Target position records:
══════

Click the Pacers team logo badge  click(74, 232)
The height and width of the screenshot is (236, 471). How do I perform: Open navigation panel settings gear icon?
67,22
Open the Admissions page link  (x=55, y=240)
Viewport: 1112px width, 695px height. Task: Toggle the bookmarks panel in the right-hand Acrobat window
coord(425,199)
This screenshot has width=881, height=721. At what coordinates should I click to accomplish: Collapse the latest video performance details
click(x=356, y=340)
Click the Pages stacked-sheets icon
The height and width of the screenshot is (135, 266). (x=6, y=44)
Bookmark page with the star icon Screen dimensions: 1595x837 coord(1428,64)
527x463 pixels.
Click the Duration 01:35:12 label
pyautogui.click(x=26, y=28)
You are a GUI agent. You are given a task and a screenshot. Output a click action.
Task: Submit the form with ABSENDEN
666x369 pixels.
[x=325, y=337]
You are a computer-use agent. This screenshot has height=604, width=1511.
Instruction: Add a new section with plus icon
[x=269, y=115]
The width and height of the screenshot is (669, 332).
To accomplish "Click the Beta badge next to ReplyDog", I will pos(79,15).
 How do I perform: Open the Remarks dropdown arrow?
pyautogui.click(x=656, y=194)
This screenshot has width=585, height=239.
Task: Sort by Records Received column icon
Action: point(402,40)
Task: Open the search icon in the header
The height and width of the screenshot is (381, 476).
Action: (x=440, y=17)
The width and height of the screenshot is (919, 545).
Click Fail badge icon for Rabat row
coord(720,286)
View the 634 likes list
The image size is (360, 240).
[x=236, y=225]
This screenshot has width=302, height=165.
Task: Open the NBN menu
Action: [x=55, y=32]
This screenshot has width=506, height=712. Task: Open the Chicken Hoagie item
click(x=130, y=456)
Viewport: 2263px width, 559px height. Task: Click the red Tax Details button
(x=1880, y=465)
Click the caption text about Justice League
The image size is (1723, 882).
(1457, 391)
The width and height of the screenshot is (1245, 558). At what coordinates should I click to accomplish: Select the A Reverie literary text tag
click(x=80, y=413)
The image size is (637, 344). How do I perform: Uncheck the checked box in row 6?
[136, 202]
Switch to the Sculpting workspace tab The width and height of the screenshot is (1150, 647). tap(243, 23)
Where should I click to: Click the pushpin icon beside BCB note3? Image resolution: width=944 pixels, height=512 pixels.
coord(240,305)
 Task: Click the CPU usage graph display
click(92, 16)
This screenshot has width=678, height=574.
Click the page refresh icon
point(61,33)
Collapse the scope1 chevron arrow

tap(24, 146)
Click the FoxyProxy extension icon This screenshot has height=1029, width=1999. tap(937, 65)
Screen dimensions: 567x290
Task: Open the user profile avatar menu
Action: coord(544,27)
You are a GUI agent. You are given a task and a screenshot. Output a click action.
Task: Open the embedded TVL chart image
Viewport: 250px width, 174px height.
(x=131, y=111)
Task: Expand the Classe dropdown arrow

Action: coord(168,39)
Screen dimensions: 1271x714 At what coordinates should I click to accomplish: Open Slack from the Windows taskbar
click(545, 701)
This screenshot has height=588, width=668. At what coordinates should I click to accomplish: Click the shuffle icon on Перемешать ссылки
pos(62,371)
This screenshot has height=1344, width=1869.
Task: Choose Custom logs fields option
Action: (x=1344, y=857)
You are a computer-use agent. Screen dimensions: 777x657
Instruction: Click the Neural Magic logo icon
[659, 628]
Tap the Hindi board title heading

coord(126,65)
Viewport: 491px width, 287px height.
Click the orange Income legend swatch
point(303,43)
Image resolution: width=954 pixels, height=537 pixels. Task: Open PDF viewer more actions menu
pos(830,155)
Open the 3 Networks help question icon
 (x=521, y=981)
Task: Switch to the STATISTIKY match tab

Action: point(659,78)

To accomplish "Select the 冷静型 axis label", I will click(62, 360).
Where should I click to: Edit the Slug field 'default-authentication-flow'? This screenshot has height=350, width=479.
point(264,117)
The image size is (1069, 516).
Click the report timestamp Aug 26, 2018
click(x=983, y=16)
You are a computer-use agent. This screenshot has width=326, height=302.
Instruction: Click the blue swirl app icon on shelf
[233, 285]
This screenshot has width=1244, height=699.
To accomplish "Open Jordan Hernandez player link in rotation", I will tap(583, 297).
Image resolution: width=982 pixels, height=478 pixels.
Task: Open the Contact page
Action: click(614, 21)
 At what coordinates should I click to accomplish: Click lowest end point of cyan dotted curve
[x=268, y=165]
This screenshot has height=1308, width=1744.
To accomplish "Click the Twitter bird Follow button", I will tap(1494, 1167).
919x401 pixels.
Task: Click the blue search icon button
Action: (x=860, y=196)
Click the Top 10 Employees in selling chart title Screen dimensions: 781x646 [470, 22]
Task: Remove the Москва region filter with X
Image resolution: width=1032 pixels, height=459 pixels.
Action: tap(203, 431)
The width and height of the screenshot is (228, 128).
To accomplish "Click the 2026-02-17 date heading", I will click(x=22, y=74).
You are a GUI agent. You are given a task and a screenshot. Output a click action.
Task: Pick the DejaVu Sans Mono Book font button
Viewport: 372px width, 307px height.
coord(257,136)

══════

Work to do: Starting with the line that contains "The width and height of the screenshot is (228, 128)." and going on through the last line of the items, write out every line again, requests included, and raise each coordinate in the answers by 18.

Reply to the exercise:
The width and height of the screenshot is (228, 128).
To accomplish "Click the 2026-02-17 date heading", I will click(x=40, y=92).
You are a GUI agent. You are given a task and a screenshot. Output a click action.
Task: Pick the DejaVu Sans Mono Book font button
Viewport: 372px width, 307px height.
coord(275,154)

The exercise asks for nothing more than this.